__Task goal__.
Render everything from the line containing "Like 粉红粉红's comment" down to the line containing "Click the NTA pink activity bar" as a numbered list, omitting blank lines.

__Information provided__.
'''
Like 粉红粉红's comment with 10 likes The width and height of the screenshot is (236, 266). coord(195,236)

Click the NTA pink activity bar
'''
'''
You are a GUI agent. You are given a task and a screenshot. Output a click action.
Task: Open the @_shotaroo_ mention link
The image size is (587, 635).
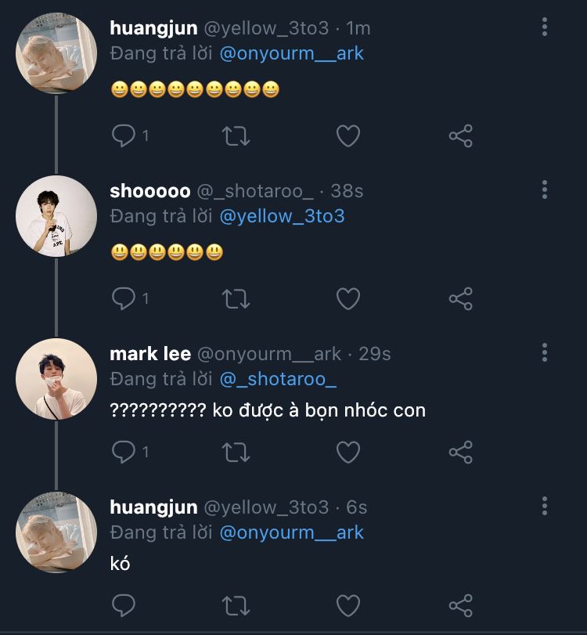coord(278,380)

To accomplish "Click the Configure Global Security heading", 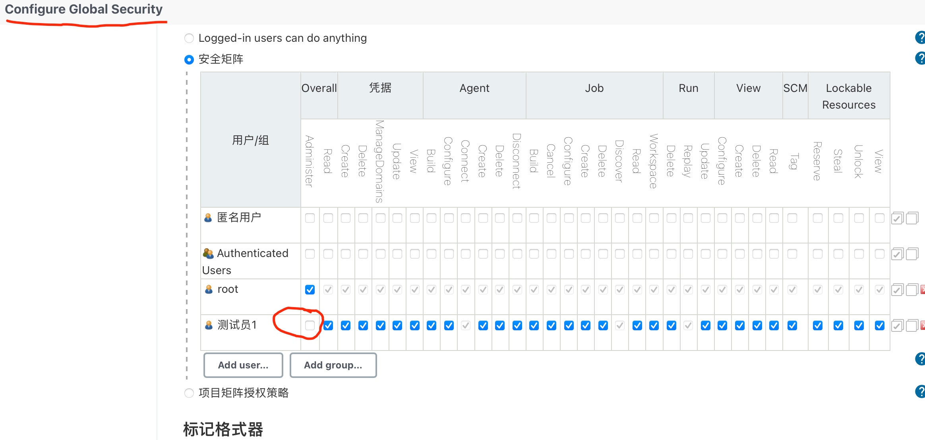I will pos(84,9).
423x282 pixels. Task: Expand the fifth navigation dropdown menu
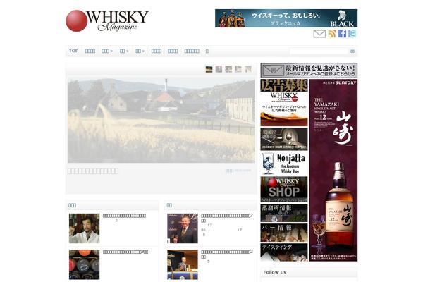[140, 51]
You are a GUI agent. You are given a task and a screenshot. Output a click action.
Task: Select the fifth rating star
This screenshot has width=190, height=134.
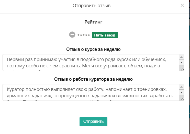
'''
'''
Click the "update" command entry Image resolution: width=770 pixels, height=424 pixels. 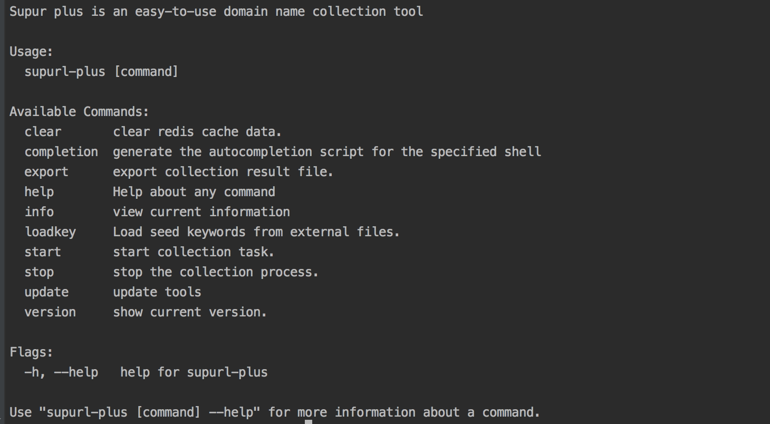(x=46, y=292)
'''
__Answer for the task__.
1. Like 粉红粉红's comment with 10 likes The width and height of the screenshot is (236, 266). coord(195,236)
2. Click the NTA pink activity bar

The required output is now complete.